I've finished my undergraduate degree. I haven't yet graduated(i think that is next week), but aside from writing my self evaluation, I'm done with all the work. It feels very good. It has been almost exactly 10 years since I graduated high school. I took a lot of time off school, some was my fault, some wasn't. There were times when I wasn't sure if I would ever actually finish, so it feels good to have finally done so. Now on to grad school.
Here are some photos of the piece I have been working on all quarter. I have never spent so much time on one single piece. It was very gratifying to work so long and so hard on one thing.
My class has a show up of our quarters work. I was impressed with the quality of my classmates work. We had a really great teacher, Matt Hamon. A nice guy who really challenged us about our work. He challenged us both aesthetically and philosophically. He almost forced people to think deeply about what they made and why. I had never had a teacher so philosophically inclined before. It was very nice because I've often wished art classes were more intellectually challenging.

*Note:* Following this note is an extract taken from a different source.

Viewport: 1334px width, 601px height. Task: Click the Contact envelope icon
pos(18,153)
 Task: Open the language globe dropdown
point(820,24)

Here is the piece and below it is my Artist Statement.
The entire piece folds up and can be carried on one's back. I wish I had a photo of it folded up, but I was rushed when putting it together to put in the show. After I take the show down I will take some better photos, including photos of me carrying it on my back.
This was my artist statement for the piece:
Our relationship with nature is pretty weird. We have spent much of our existence as humans going to great lengths to liberate ourselves from its destructive powers yet we also celebrate it through all forms of art. We label our products with 'all natural' to tempt people into purchasing it. We romanticize nature to extreme degrees, myself included. We have zoos and nature reserves which allow us to experience nature in safe ways. We have taken nature and removed it from Nature. We have romanticized it and compartmentalized it.
We value things which are 'Natural' yet most of nature is harmful to humans. Disease, natural disasters and wild animals ravage human beings at worst, are entirely indifferent to us at best. For much of our existence we were in a constant struggle against the wild and only recently have begun to 'win' the battle. However, as much as we have fought against and protected ourselves from nature we have also celebrated it. Nature is, after all, very very beautiful.
In our modern world, nature is little more than a symbol to most of us. We may have wolves on our t-shirts or paintings on our wall, but how many of us have actually encountered a wild wolf? Even if we could, would we want to? What do these symbols mean to us?
Nature and animals have been a common theme throughout the history of art. Making art of nature is the ultimate romantization and compartmentalization of it. We use animals as symbols of human emotions and behavior. We make images of nature to stand in proxy of actual nature to the point where the images have come to supersede nature itself. We are now much more familiar with romantic representations of many animals than the actual animals themselves. How often when seeing a beautiful setting does a person think that it looks like a painting or a photo? In many ways paintings and photos of nature have become more 'real' to us than nature itself. One reason for this is simple, Nature is dangerous paintings are not. Nature wants us dead. Paintings of nature don't. Art allow us to experience 'The Wild' in a way that is safe and comfortable and in doing so it transcends the very thing it is seeking to depict. We love nature, but only insofar as we can keep it tame, in our control and beautiful. This is what my piece is about.